There are endless colour mixing ideas on Pinterest and around social media. If you haven’t tried it with your little one here’s some things to keep in mind:

  • Keep it simple and age appropriate. Trying to explain the why and how of everything to a toddler won’t make it enjoyable
  • Be prepared for spills. Sponges, bowls, towels and play clothes help make this successful for the youngest child
  • Follow the child. Let them truly experiment with colour. If all they make is green over and over that’s ok.

Montessori Practical Life Food Prep: Hand pressed juice

“The exercises of practical life are formative activities, a work of adaptation to the environment. Such adaptation to the environment therein is the very essence of a useful education.”- Maria Montessori

We absolutely love the independence a Montessori Child’s kitchen provides.

Although Quentin mostly uses the regular height countertops of our home’s kitchen now at almost seven years old, he still uses his little kitchen for food prep.

Of all the juices we have pressed over the years, grapes are his favourite. Here he is at 3 years old pressing them.

And here he is today with the same little juicer that’s been going strong all these years.

One of the reasons we love this juicer so much is that it is completely useable by even the youngest child. The hand crank and the plunger keep little fingers out of the way and the fact that it’s see though means you can observe every step of the juice extraction.

The pulp exists at the end of the cone an we love examining that as well. The children in my 3-6 Montessori classroom are always fascinated by the entire process and lots of questions arise.

“Why doesn’t it taste like my juice from the store” is the most common one I get in the classroom. It always makes me smile because I remember back to that day of a little apron clad Quentin in the kitchen and his own oh so distinct Quentin answer:

“Mine doesn’t taste like the one from the store, mine just tastes like grapes. I guess cause mine doesn’t have any garbage in it.”

We purchased our juicer all those years ago from here. If your child is hesitant about new flavours, hand pressed juice is often a favourite even if you mix two flavours together.

Montessori friendly STEM activities: Rainbow crafts

Sewing is one of our favourite Practical Life activities to do in the 3-6 Prepared Environment.

We love that this kit by KiwiCo is focused on the science behind rainbows and that it comes with everything your child needs to create some fantastic fibre arts projects!

Like their “Tinker” subscription box for 9 years and up that we reviewed here, this Koala level is well laid out with easy instructions to follow.

Kiwico is offering Our Montessori Life followers a free one month trial of any subscription box in their lineup!

Follow this link to see their entire selection of subscription boxes and choose your free one!

The Montessori Toddler: A Giveaway’

There are so few books about implementing the Montessori pedagogy at home. Maria Montessori’s own writings are textbooks intended for those in training and although they are a must read for anyone wishing to know more about this pedagogy as a whole, they are heavy reading and aren’t specifically tailored for a caregiver at home looking to change their way of living with their child.
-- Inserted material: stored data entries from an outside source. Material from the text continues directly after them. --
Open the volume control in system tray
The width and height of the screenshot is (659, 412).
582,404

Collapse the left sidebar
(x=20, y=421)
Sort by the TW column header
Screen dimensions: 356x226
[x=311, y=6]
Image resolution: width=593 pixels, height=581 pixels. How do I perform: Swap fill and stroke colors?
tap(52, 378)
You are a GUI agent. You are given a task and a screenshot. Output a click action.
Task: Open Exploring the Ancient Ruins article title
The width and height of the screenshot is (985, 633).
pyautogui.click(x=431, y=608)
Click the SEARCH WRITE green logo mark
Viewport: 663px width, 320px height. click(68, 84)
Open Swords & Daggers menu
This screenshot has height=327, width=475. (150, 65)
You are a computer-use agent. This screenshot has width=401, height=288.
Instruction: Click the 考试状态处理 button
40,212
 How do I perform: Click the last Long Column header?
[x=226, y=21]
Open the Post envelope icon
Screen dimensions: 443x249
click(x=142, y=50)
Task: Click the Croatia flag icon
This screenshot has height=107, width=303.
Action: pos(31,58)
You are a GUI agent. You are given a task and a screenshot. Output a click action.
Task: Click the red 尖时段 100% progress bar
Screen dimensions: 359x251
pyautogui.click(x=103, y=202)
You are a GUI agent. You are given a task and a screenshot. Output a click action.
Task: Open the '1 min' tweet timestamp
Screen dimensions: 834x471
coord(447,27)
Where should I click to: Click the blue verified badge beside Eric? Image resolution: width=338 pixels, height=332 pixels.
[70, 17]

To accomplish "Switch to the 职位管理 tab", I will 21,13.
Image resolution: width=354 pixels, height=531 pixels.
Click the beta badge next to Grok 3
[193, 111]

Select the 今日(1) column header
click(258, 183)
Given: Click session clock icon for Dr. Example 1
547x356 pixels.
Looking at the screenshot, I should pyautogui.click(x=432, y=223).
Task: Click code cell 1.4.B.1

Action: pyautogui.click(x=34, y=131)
In February of this year all that changed with the launch of my dear friend Simone Davies’s book “The Montessori Toddler”. Who better to share their immense knowledge of the Montessori world than a AMI trained 0-3 Guide who has years of experience not only with her own children but with the toddlers of her beautiful school in Amsterdam.

Each chapter of this book is thoughtfully laid out. The attention to detail is vast and every topic is covered in an easy to read and easy to implement format.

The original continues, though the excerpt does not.